Cockroaches are incredibly successful at coexisting with humans, even though we are less than thrilled with the prospect of sharing our homes with them. Amongst their many remarkable survival tactics, Don Mullins describes their ability to reproduce, by laying eggs in a protective case called an ootheca, as `spectacular'. Some species abandon the ootheca soon after laying their eggs, but female German cockroaches carry the ootheca until the young hatch almost one month later. How liquid penetrates the apparently solid surface of the ootheca has puzzled scientists for well over a century, but Mullins has finally discovered the microscopic pore structures that keep oothecae hydrated (p. 2987).

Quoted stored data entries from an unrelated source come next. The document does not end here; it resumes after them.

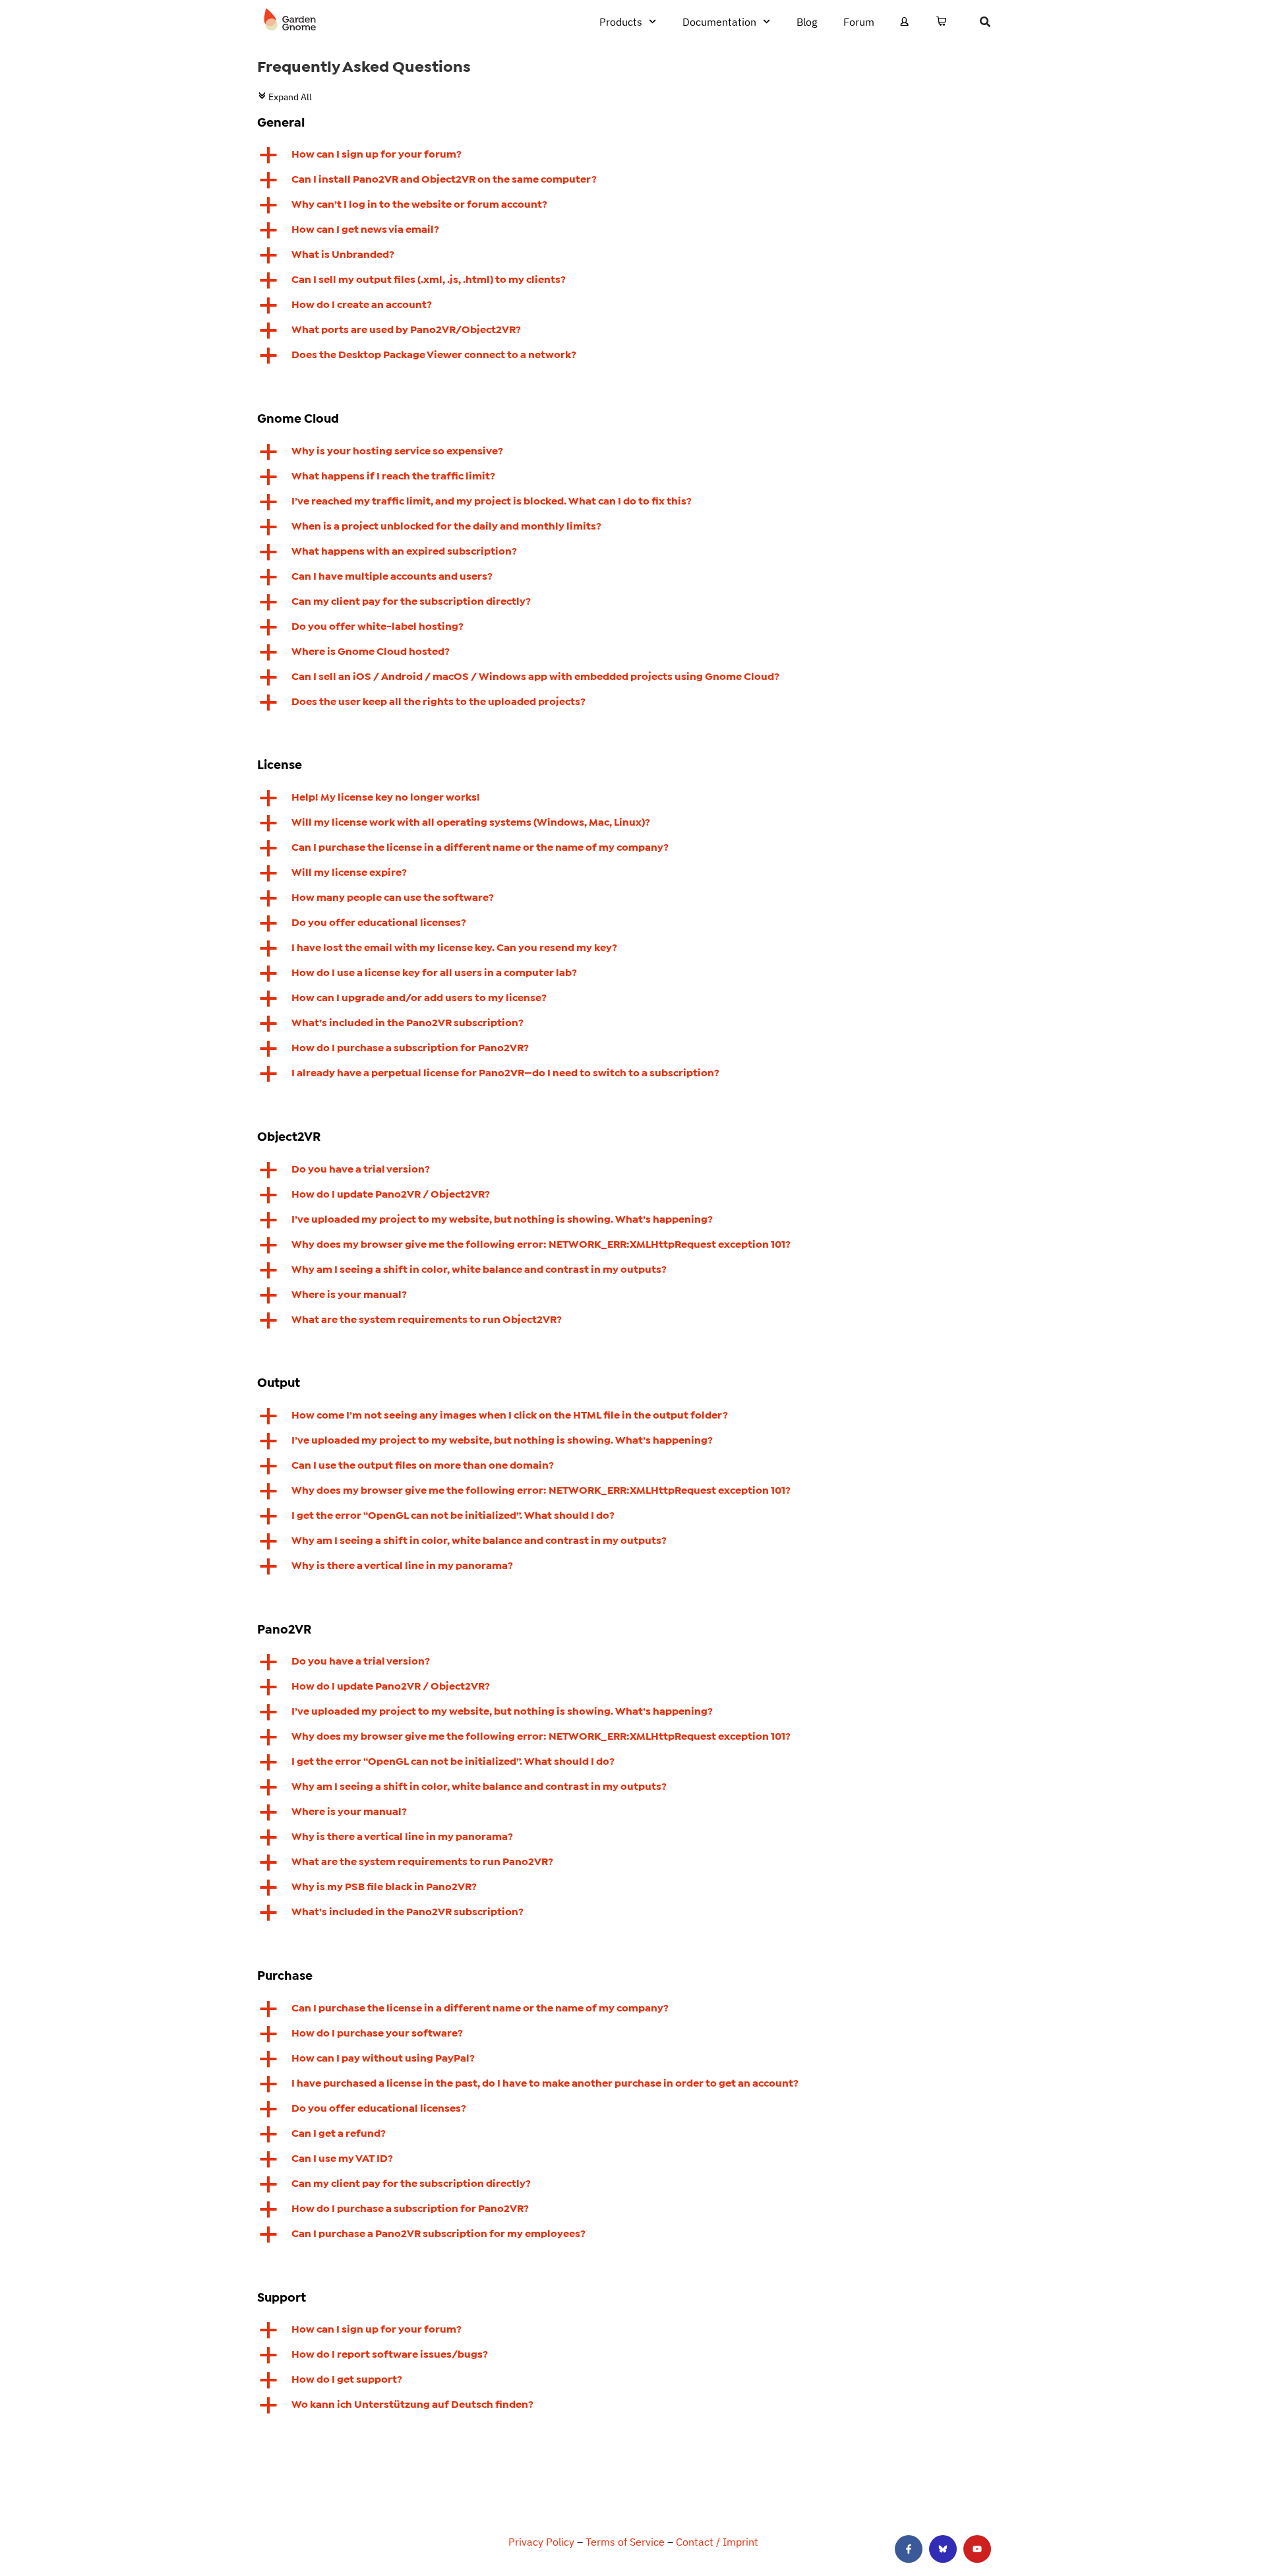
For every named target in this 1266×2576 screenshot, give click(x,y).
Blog (807, 21)
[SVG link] (290, 20)
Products (620, 21)
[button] (633, 155)
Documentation (719, 21)
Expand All (284, 96)
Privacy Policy (541, 2541)
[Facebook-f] (908, 2549)
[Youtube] (977, 2549)
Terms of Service (625, 2541)
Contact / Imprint (717, 2541)
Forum (858, 21)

Female German cockroaches fall somewhere between the two extremes on the cockroach parental-care spectrum. Having laid their eggs in the protective ootheca, they carry the case close to their abdomens, until the young are ready to hatch. However, without a constant supply of fluid, the young cockroaches may die before hatching. Mullins knew that during gestation,oothecae absorb fluid and become heavier. More then a century ago, William Wheeler had analysed the structure in detail. He described the appearance of the ootheca, and identified the oothecal structure that rests close to the female's vagina, which he called the escutcheon. But the limitations of nineteenth century optics prevented him from finding out how fluid penetrates the solid case. Mullins decided to use two 21st century techniques to solve this 19th century problem.
Mullins and his team turned up the magnification with scanning electron microscopy, searching for structures on the surface that might allow transport of fluid to the inside of the ootheca. Most of the surface appeared quite smooth, but when they began looking at the surface near to the escutcheon, the team found dimple structures. Could the dimples be pores that transported fluid to the ootheca's interior? Mullins' team switched to confocal microscopy to get the three dimensional perspective. They focused down through the case's wall and found that the dimples continued through, inside the case; they were pores!
But could these tiny pores keep the ootheca case hydrated? Mullins tested the membrane's porosity. He divided a tiny glass chamber in two with the porous end of the ootheca, and then he filled one half of the chamber with a radioactive solution, and waited to see if it diffused through into the second chamber. Testing solutes that ranged in size from radiolabelled water up to glucose, Mullins found that small molecules flowed easily across the pore field of the oothecal case. Although larger molecules passed through the membrane more slowly, they were still able to pass through the tiny pores.
Although the offspring in the ootheca don't need nourishment from their mother, Mullins explains that the young may have some way of communicating with their mother as they prepare to hatch. He believes that the pores could provide a direct communication link between the mother and the next generation, as well as providing the inlet and outlet for the ootheca's water distribution system. And he adds that understanding how these pests reproduce could eventually help man gain the upper hand in the eviction battle with our unwelcome housemates.